Taking on the Global Food Challenge

08/09/2009 05:12 am 05:12:01 | Updated Nov 17, 2011

On Friday, leaders at the G8 summit in Italy take on the global food challenge - how to curb hunger in a world where there are a billion hungry people, more than ever before.

In reading some of the coverage leading up to the event, I saw a troubling lack of understanding about the role providing nutritious food to the hungry plays as an investment in our future. Food assistance is an investment: An investment in stability and world peace. Surely you remember the food riots of 2008 - they were not that long ago. And look at Pakistan now. The food streaming into millions of people who have fled their homes is pivotal in cooling a troubled region.

An investment in the next generation of global citizens. Food builds both physical capacity - strong bodies that resist disease--and mental capacity, starting from the youngest age. It seems that with every day we get another piece of information linking nutrition and brainpower--with some studies attributing up to 35 points of IQ to nutrition that is or is not received between the fetal stage and age two.

The inside skinny is that the communiqué (that's the official word for the official statement that the elite groups issues at the conclusion of its annual meeting) will be dominated by a commitment to long-term agricultural production - with an eye toward producing more food for the planet.

I understand the desire to move to something new. We've been providing food assistance to a hungry world for four decades now and there are still more hungry people than there should be.
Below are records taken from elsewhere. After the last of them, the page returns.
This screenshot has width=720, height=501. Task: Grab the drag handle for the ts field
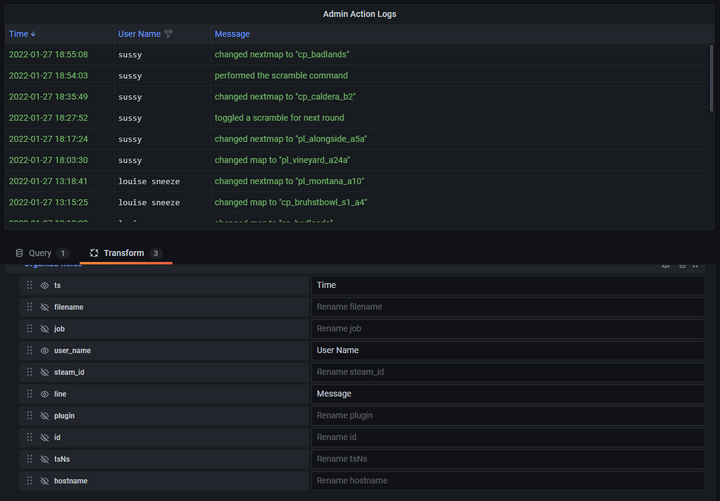point(30,285)
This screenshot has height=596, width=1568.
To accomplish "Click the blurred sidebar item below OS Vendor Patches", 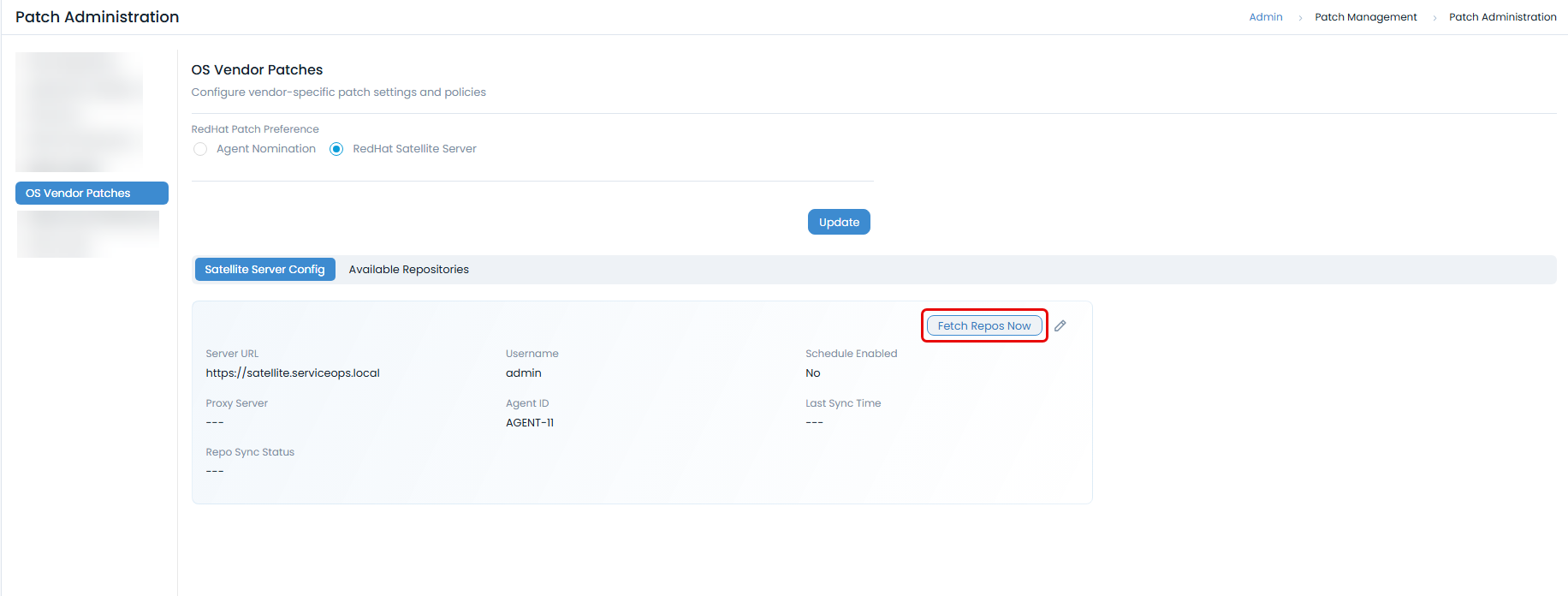I will click(88, 233).
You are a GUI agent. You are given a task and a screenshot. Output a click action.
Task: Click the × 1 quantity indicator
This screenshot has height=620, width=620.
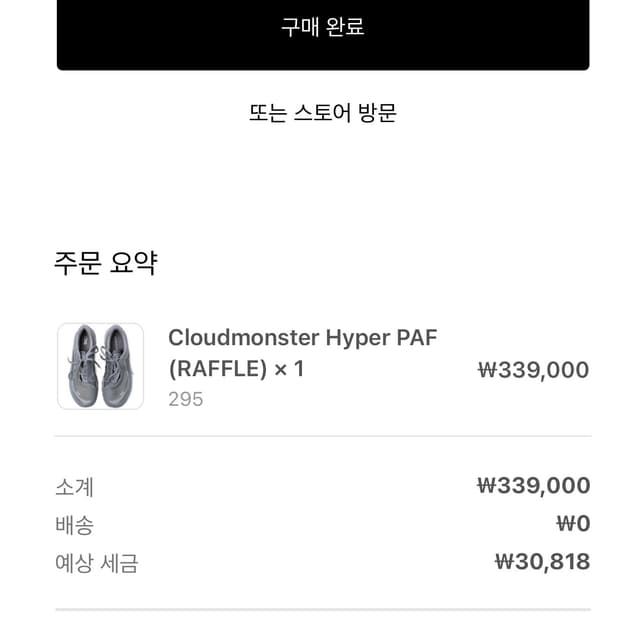point(289,369)
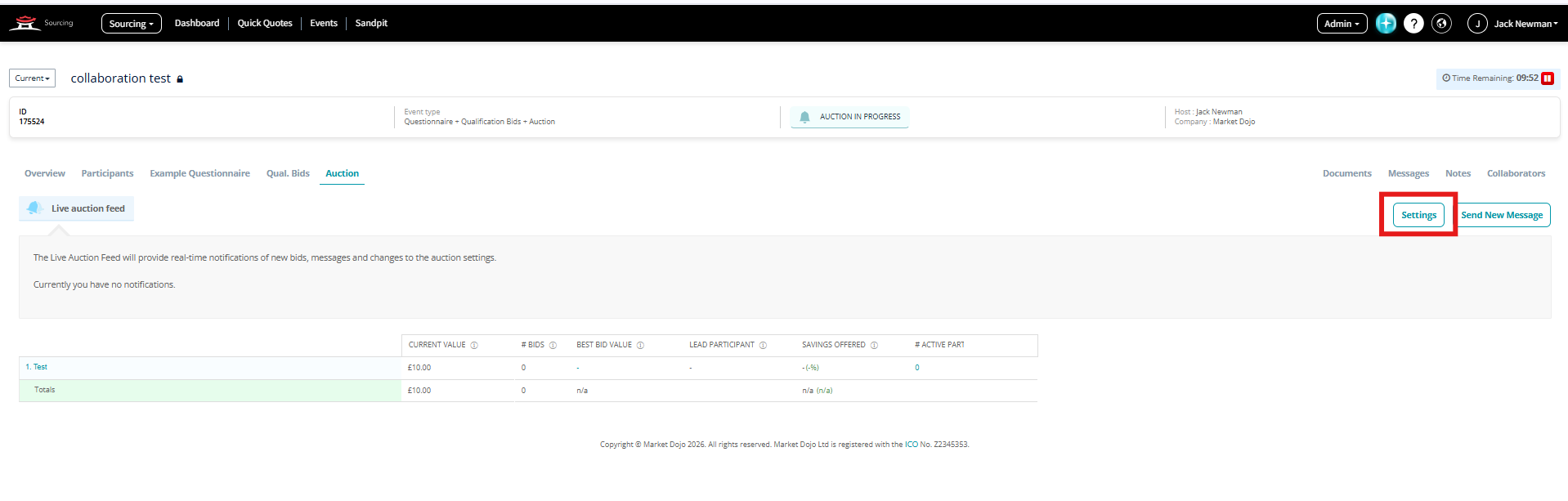This screenshot has height=501, width=1568.
Task: Click info icon beside # Bids
Action: coord(553,346)
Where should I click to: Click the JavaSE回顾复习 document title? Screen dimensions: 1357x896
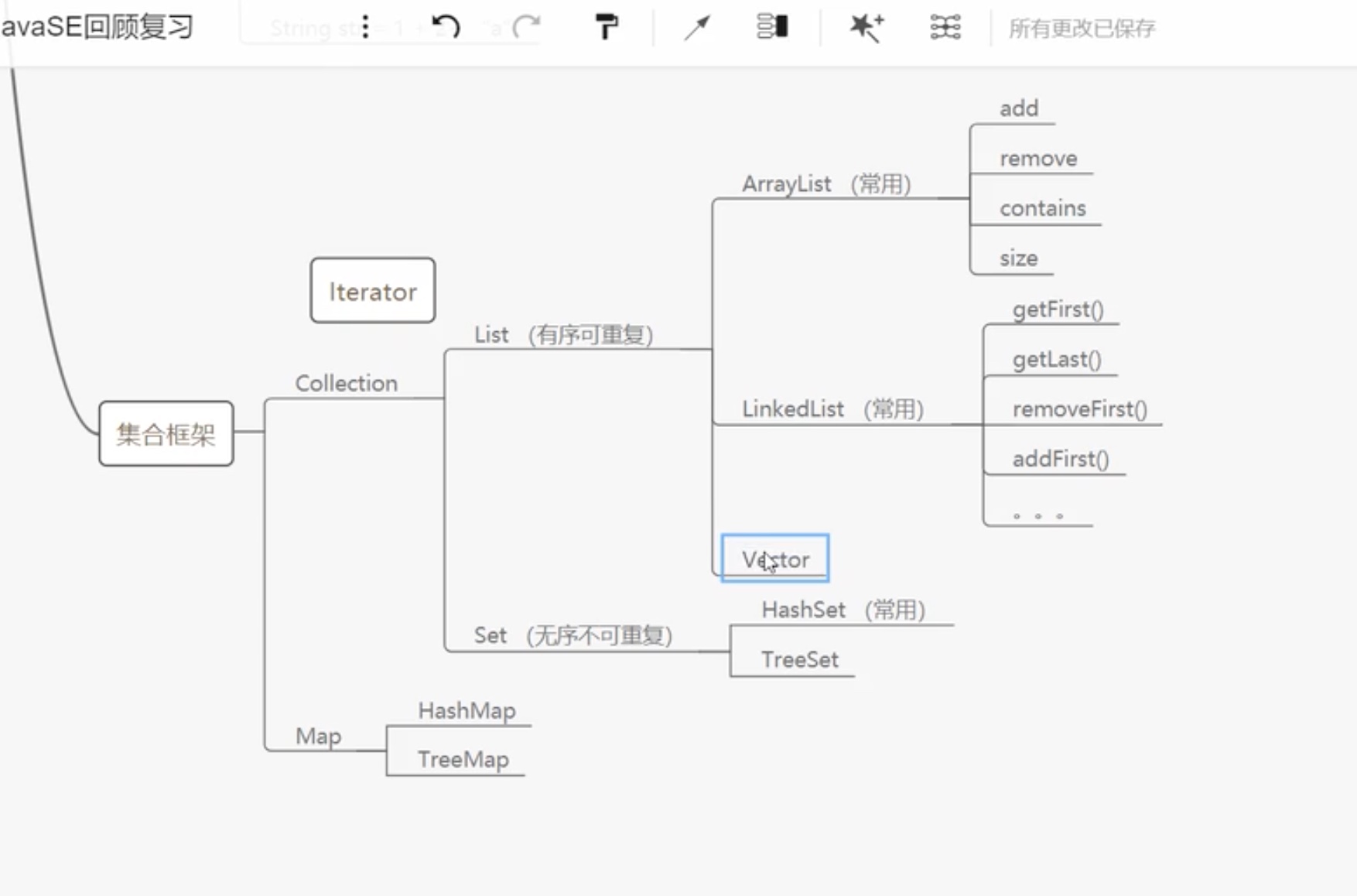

Investment in agricultural production is critical and at WFP, we're 150% behind that approach. As the population grows, the world will need more food. But make no mistake: More is not enough.

The world could triple food production tomorrow and not put much of a dent in the number of children who go to bed hungry each night. That's because the vast majority of hunger in the world today isn't about supply, it's about access. Food is available but, often for economic reasons, it's out of reach.

So as leaders talk in Aquila, we thank them for investing in agriculture even as we plead with them not to forget those without food today.